Direction:
Find each line in the records that contains the word "Describe", and copy those lines in full.

::::

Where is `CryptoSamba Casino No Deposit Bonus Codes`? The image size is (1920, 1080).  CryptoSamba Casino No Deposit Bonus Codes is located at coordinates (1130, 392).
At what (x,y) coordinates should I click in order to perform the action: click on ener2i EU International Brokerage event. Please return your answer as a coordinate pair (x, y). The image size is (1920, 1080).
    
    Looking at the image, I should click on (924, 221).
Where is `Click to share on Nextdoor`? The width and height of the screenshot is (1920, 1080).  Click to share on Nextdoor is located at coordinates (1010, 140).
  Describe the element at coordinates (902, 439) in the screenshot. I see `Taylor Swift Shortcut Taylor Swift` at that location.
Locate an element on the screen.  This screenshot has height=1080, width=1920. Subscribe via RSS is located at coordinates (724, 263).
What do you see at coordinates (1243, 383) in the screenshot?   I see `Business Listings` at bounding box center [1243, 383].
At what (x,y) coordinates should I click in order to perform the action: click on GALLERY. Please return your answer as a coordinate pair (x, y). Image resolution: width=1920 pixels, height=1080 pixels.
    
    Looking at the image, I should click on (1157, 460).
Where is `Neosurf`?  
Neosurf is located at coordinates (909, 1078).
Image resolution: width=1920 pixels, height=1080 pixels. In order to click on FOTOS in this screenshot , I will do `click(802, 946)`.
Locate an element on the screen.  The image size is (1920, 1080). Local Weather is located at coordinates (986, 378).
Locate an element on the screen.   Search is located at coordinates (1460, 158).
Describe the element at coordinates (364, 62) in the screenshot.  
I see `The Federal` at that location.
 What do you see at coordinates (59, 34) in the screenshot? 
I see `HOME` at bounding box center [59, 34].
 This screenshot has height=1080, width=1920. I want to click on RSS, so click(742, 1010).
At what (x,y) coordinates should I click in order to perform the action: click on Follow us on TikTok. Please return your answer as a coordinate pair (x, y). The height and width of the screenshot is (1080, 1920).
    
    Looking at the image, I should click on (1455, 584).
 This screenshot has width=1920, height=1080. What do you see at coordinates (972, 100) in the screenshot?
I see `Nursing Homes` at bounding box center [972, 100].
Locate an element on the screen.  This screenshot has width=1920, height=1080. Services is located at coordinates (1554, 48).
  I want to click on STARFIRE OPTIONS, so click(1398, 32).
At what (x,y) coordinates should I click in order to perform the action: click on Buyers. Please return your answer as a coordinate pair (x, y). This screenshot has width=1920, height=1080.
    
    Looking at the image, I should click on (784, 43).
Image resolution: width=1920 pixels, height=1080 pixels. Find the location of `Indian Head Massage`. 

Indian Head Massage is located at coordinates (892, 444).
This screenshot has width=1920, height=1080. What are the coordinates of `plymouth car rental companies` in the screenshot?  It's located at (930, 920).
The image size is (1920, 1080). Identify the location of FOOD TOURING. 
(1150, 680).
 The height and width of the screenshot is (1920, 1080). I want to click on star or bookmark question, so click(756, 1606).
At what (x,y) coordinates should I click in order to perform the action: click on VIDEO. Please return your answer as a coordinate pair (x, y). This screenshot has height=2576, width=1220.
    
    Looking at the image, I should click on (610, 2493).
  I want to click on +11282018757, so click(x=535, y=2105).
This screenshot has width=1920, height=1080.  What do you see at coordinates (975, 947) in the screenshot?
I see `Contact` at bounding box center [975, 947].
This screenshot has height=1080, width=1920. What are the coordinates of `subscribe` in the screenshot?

::::

Written response:
  Describe the element at coordinates (902, 439) in the screenshot. I see `Taylor Swift Shortcut Taylor Swift` at that location.
Describe the element at coordinates (364, 62) in the screenshot.  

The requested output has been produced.